# TASK DETAILS
Every entry needs to be written out again exactly, with its pictures removed.

[[ DATA SUPPLIED open ]]

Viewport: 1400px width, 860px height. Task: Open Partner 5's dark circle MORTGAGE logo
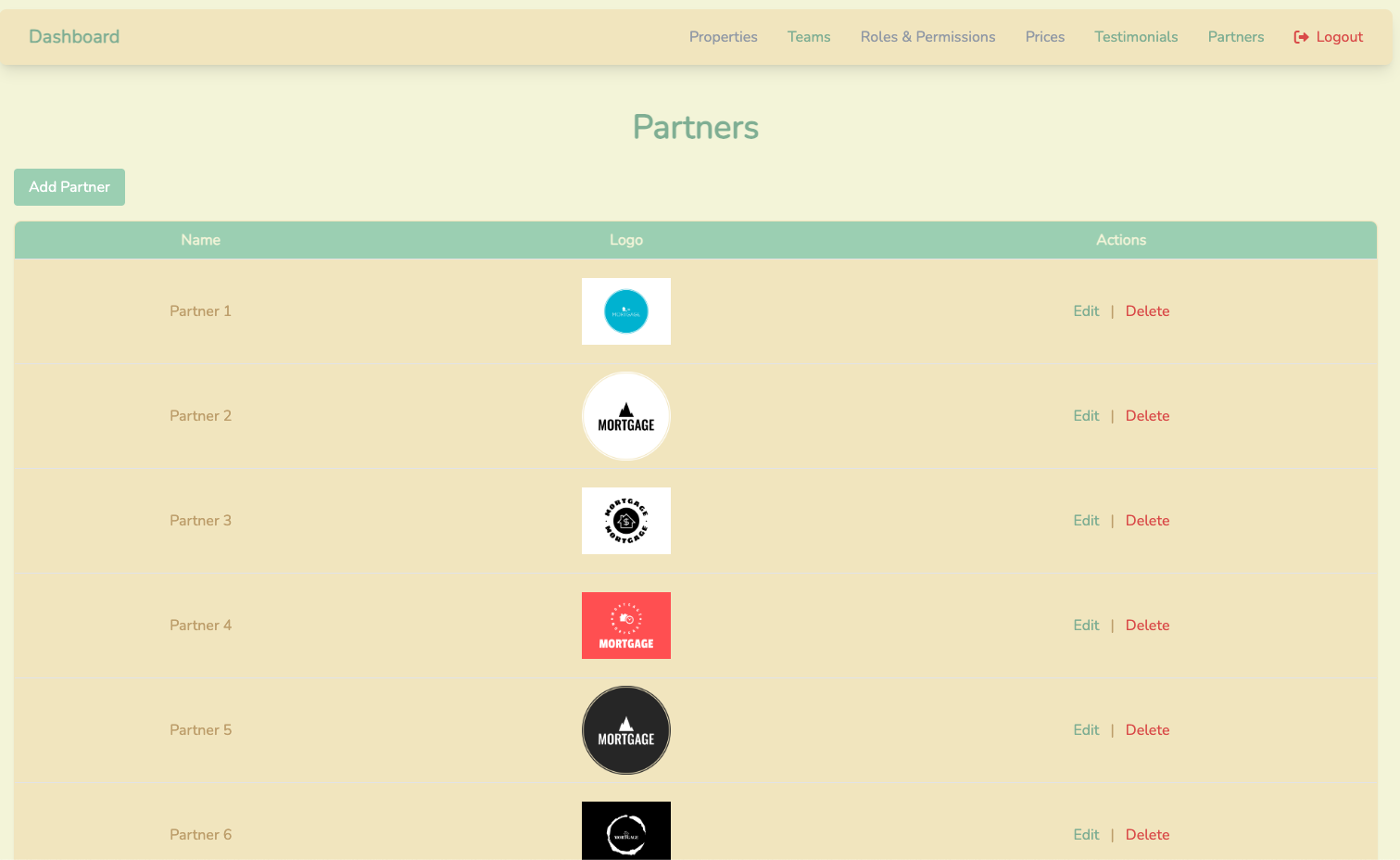click(625, 729)
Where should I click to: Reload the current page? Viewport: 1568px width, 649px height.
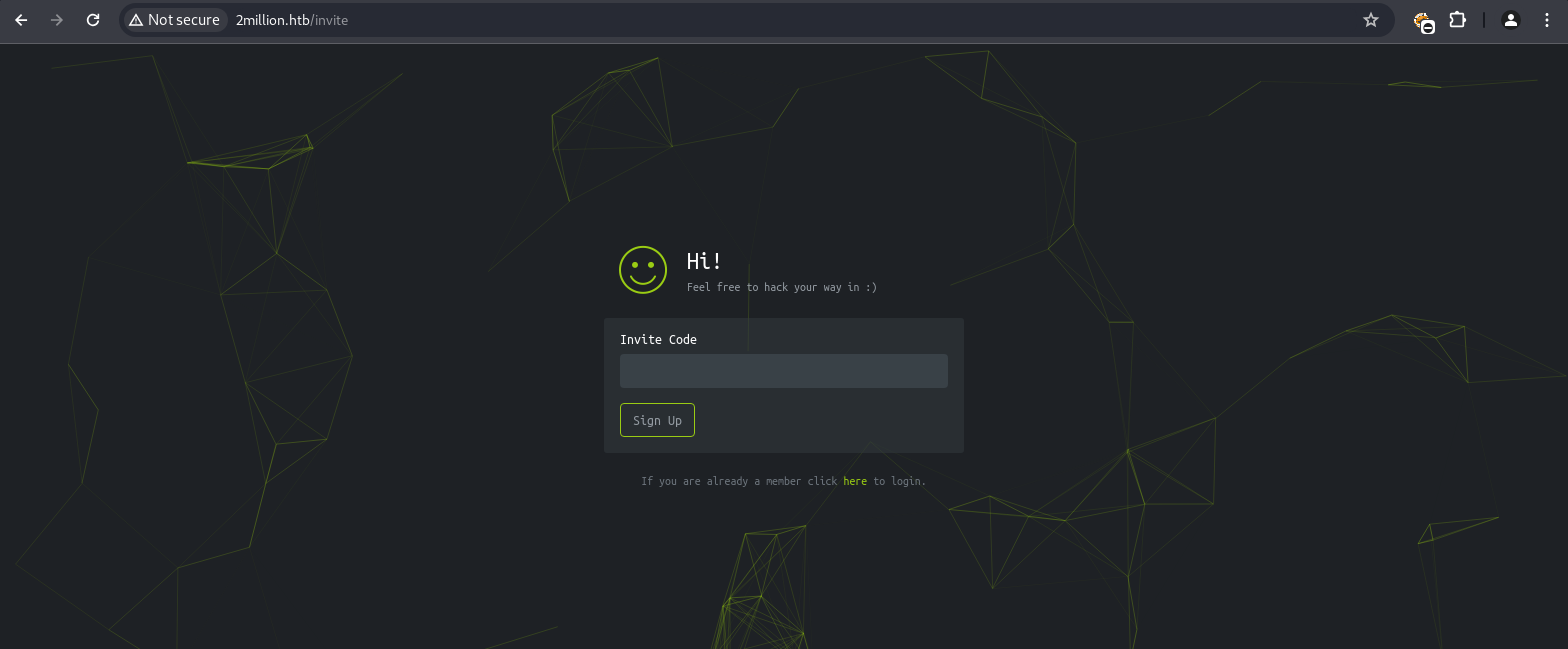(x=93, y=20)
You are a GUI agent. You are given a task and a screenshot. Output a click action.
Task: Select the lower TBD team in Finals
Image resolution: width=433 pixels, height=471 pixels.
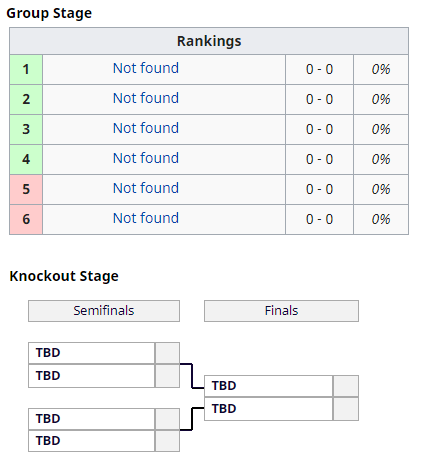[x=268, y=409]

[[ DATA SUPPLIED closed ]]

# EXERCISE OUTPUT
Viewport: 1400px width, 860px height. Task: Open Partner 5's dark circle MORTGAGE logo
click(625, 729)
Where should I click to: Reload the current page? Viewport: 1568px width, 649px height.
(x=93, y=20)
You are a GUI agent. You are given a task and a screenshot. Output a click action.
Task: Select the lower TBD team in Finals
Image resolution: width=433 pixels, height=471 pixels.
[x=268, y=409]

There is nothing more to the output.